***** RECORD SET

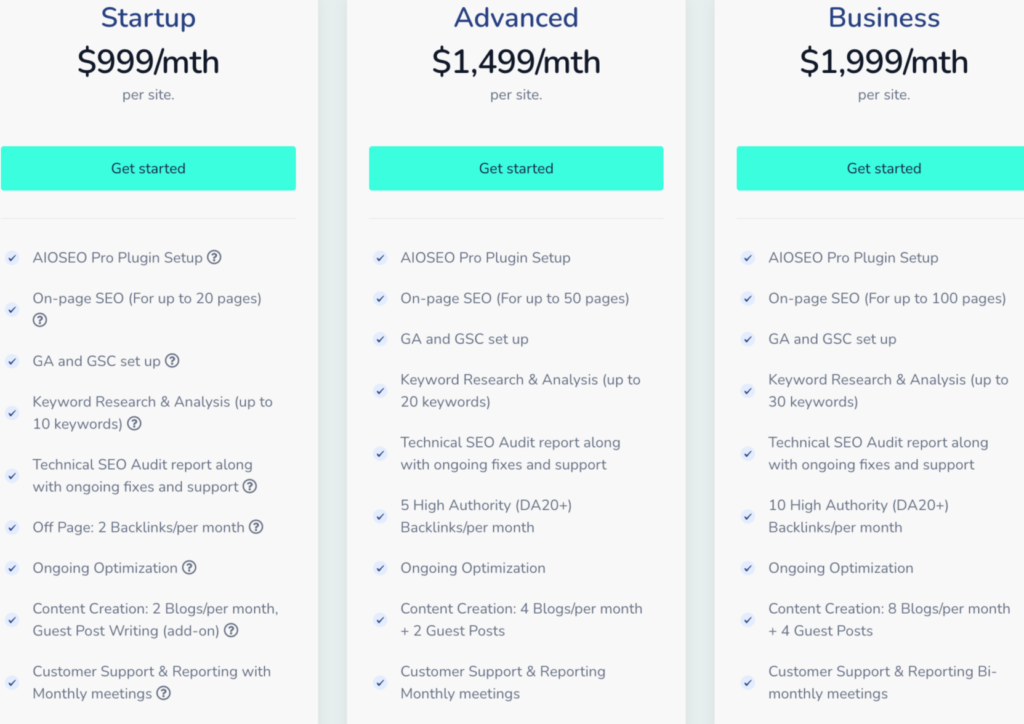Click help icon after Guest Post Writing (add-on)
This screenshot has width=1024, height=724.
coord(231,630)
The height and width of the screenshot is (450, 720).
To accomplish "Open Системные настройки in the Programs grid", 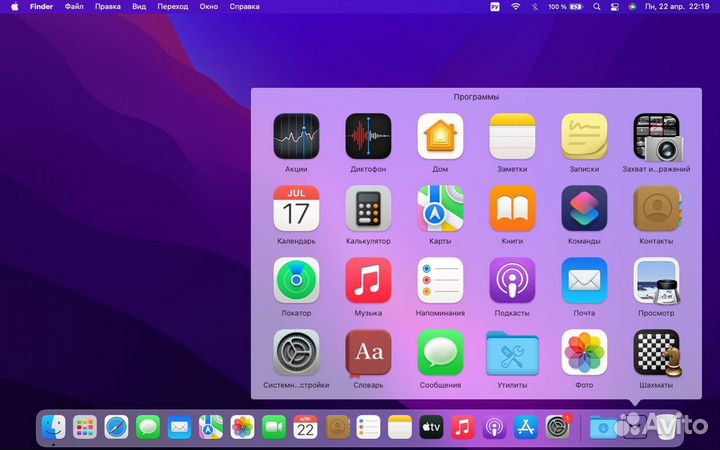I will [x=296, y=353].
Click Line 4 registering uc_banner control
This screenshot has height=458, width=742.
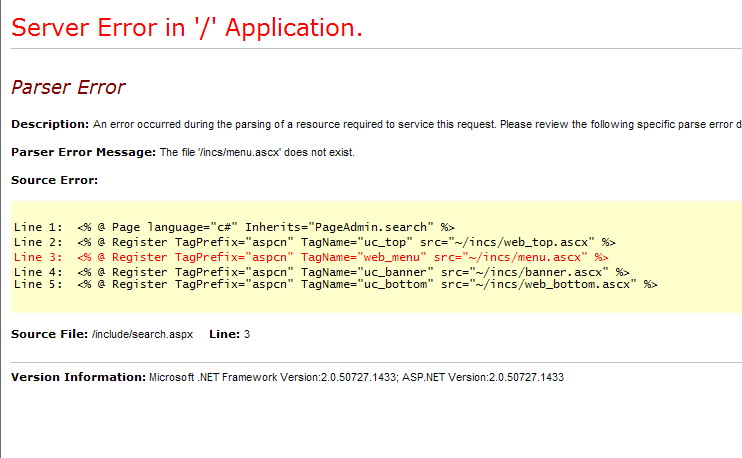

**********

* **YOUR TASK**:
Rewrite the lines from the line containing "Click Line 4 registering uc_banner control" up to and including the last line of the records, putting "declaring" in place of "registering" and changing nothing else. Omit the pictures from your answer.

* **OUTPUT FOR THIS TASK**:
Click Line 4 declaring uc_banner control
This screenshot has height=458, width=742.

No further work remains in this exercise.